Kinda for marketing, kinda for the protection of the processors. They can sell you a processor for $200 at 2.6GHz or $250 for 3GHz.  If it's completely locked down then you have to pay more for a better chip.

The protection part is for both Intel and the customers.  Intel can release chips that might not be stable at the higher speeds if they lock it down at a more stable setting without having a lot of bad reviews due to unstable chips.  The disabled cores of the Phenom II x2 and x3are good examples of this (although AMD lets you unlock them anyway).

The other half of that is not giving users that might not know a lot about OCing the power to mess with their system.  There are tons of videos that say "copy these settings for a 4.8GHz OC."  Most of us know that is a terrible idea but users new to the idea might want a quick way to get it done.  So for them it might be better to lock it down.  

For that generation of CPUs from Intel the biggest reason (that I saw) was that multiplier OC was not super popular yet for Intel.  They had one i5 and one i7 that were unlocked and the rest were locked down to a point.  Either they had good success with the unlocked CPUs that they were using or wanted to compete with AMD's unlocked market so they started releasing more unlocked and easily overclockable chips.

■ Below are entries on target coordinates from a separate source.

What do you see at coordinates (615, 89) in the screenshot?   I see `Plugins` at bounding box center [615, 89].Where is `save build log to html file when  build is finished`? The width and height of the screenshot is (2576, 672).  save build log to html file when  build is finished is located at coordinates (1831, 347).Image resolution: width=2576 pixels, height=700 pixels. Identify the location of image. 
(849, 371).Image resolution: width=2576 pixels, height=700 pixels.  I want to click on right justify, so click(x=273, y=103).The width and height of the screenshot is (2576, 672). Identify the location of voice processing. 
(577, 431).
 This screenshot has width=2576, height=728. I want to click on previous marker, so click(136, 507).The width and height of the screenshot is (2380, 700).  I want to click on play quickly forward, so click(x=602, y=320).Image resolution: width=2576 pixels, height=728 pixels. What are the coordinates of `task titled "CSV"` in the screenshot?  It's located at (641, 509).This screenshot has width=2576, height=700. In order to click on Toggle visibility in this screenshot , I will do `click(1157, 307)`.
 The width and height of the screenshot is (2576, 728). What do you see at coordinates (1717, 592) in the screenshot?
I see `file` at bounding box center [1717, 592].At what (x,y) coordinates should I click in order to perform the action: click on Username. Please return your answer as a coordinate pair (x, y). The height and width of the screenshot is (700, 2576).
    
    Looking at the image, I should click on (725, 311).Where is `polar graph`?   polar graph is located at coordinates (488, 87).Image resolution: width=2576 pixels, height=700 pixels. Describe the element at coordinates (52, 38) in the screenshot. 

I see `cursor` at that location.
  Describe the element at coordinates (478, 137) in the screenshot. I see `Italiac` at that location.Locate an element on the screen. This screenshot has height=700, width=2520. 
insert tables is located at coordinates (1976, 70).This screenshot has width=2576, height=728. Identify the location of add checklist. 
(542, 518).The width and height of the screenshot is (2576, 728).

Sorry that got a bit long...


----------



## Drdeath (Mar 6, 2013)

salvage-this said:


> Kinda.  The FSB is not locked but the multiplier is.  So if you are OCing i7 920/930/950/980x you will need to bump the system clock not the multiplier to get an OC.



Ohhh no/ The multipliers are not locked neither is the BClck


----------



## salvage-this (Mar 6, 2013)

I had a 930. It was locked past the standard multiplier for 2.6GHz...


----------



## wolfeking (Mar 6, 2013)

There are some (definitely the x series) LGA1366 processors that are unlocked. If memory holds the 950 and 960 were among them.


----------



## salvage-this (Mar 6, 2013)

Ok I wasn't sure if the 980x was in that list or not.  I knew that there were two K models in that series that were unlocked but I thought both were on socket 1156.


----------



## Drdeath (Mar 6, 2013)

salvage-this said:


> Ok I wasn't sure if the 980x was in that list or not.  I knew that there were two K models in that series that were unlocked but I thought both were on socket 1156.



Ok the models changes with SandyBridge... to K and non K models.......These models are LGA 1366. I think your confused.


----------



## salvage-this (Mar 6, 2013)

no there are two k models for 1156.

i5 655k
http://www.newegg.com/Product/Product.aspx?Item=N82E16819116369

i7 875k
http://www.newegg.com/Product/Product.aspx?Item=N82E16819116368

This was just before the 1366 socket came out.


----------



## Drdeath (Mar 6, 2013)

salvage-this said:


> no there are two k models for 1156.
> 
> i5 655k
> http://www.newegg.com/Product/Product.aspx?Item=N82E16819116369
> ...



1156 and 1366 are dead sockets. Those are what is pretty much left in retailers inventory. 1366 was out before 1156. I think...


----------



## salvage-this (Mar 6, 2013)

Drdeath said:


> 1156 and 1366 are dead sockets. Those are what is pretty much left in retailers inventory. 1366 was out before 1156. I think...



I know they are dead sockets but 1366 is the socket that he would be using for the i7 9xx series CPUs.


----------



## SpringWater (Mar 7, 2013)

So the answer is no, since the multiplier is not unlocked.


----------



## wolfeking (Mar 7, 2013)

Try it and see.  I am pretty sure it is limited unlocked (which means it is unlocked, but not fully. Generally less than 10 range).


----------



## FuryRosewood (Mar 7, 2013)

i7 965, 975, 980 and 990 were unlocked for 1366.


----------



## salvage-this (Mar 7, 2013)

If it's not unlocked and you want to OC, don't be afraid to do it with the Bclk.  It is a bit harder to find what is causing the instability but it still not all that hard if you take your time and do it right.


----------